Figure 2: Direct vs. IF Conversion.
RFSoC Concept
The RFSoC concept integrates the multi-giga sample ADCs and DACs within the same silicon as the SoC, containing the processing system and programmable logic. This offers a tighter integrated solution (while providing a direct sampling RF solution for 5G applications). Integration of ADC and DAC, isn’t on its own, sufficient to address the challenges. The RFSoC must contain mixers, numerically controlled oscillators, phase, and support real or in-phase and Quadrature formatting.
The tightly integrated RFSoC concept enables the device to offer a reduced board area when compared to similar discrete solutions. A typical DAC or ADC may require up to 15 mm x 15 mm of board space. An application, which requires eight converters of either type, would therefore require 1800 mm2. A similar solution could typically fit in 30 mm x 30 mm packaging, requiring only 900 mm2 of board space.

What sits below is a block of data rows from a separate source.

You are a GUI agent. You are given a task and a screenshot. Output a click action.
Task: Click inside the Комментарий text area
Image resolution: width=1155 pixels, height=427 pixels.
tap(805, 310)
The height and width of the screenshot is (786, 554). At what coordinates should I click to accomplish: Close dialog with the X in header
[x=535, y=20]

Providing this tightly integrated solution reduces the required board area, and overall power dissipation. As energy scales with sampling frequency, reductions provided by tightly integrated solutions become apparent (Figure 3).

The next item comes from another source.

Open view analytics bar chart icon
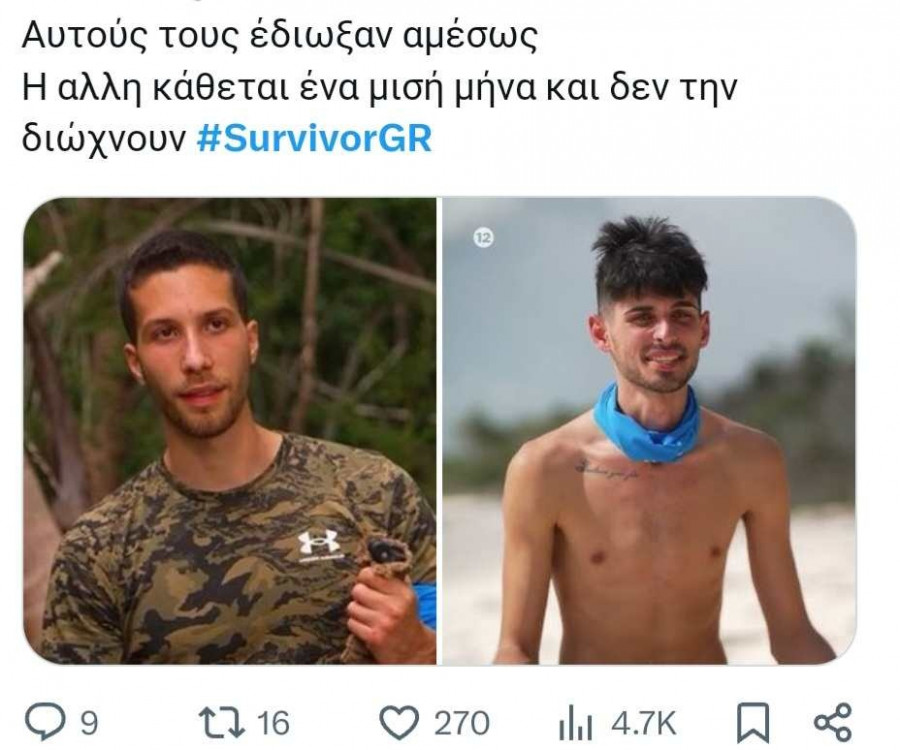 tap(575, 723)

Figure 3: Power reduction provided by the RFSoC concept.
Such a device offers significant reductions in the complexity of sample clock distribution. The simpler network reduces the power and cost associated with distributing GHz clocks on the PCB, offering a more efficient solution.
Analog Performance
Traditionally, high-performance analog circuits like ADC and DAC haven’t used advanced CMOS technology for implementation. With digital assistance, it’s possible to implement high-performance converters using 16 nm CMOS FinFET technology. Two test chips were developed to examine the potential RF/Analog performance. The first implemented an ADC and digital circuitry, while the second deployed a DAC convertor and its digital circuitry. The ADC test chip implemented a three-stage asynchronous pipelined SAR with open-loop integrator-based amplifiers (Figure 4).
Figure 4: (a) Overall architecture (b) ADC topology.

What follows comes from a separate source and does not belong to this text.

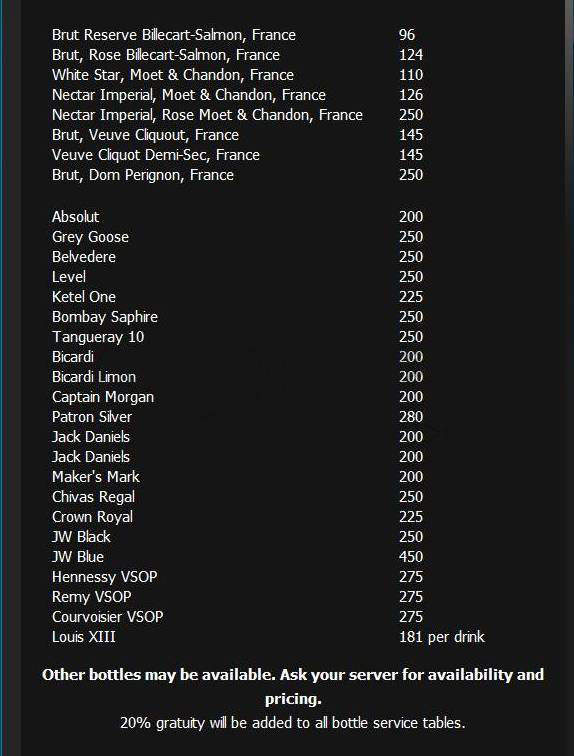574x756 pixels.
Task: Click Captain Morgan in the list
Action: pos(103,397)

The selected architecture allows maximization of the sampling frequency, resolution, and linearity. To ensure reduced power, noise, and cost, the architecture is supported by several dynamic circuits and multiple digital calibration loops. The ADC design is configurable to support either dual-channel conversion using inputs In0 and In2 (Figure 4), or a single-channel conversion. This approach enables the ADC to support either direct RF or I/Q architectures. Using the 4 GSPS sampling rate provides more flexibility within frequency planning, as it supports a wider bandwidth. Each 2 GSPS ADC slice contains four 500 MSPS ADCs, which operate in an interleaved manner.
The results for this ADC test chip at 4 GSPS in direct RF mode are INL +/-1.5 LSB and DNL +/-0.3 LSB. While applying an input of -1dBFS signal at 1.9 GHz, the convertor provides a SFDR of 67.0 dB and SNDR of 57.3 dB, while total power at 4 GSPS is 513 mW.
Figure 5: INL, DNL, FFT, and Power.
How Does RFSoC Address These Challenges?
Addressing 5G-related challenges requires the capability to implement systems that support increased spectral efficiency and ultra-densification. This requires the ability of the 5G radio to offer a low-power, compact, high-performance system. This solution also must also scale with the number of antenna being supported.
The concept addresses these challenges, providing a significant reduction in the solution footprint to implement a small radio when compared to a discrete implementation of circa 50 percent. As the number of antenna supported by the system and signal BW increases, so do the required JESD links between SoC and external convertors. This space saving becomes more significant thanks to the RFSoC integration. This reduction enables the current proof of concept implementations to become more commercially viable.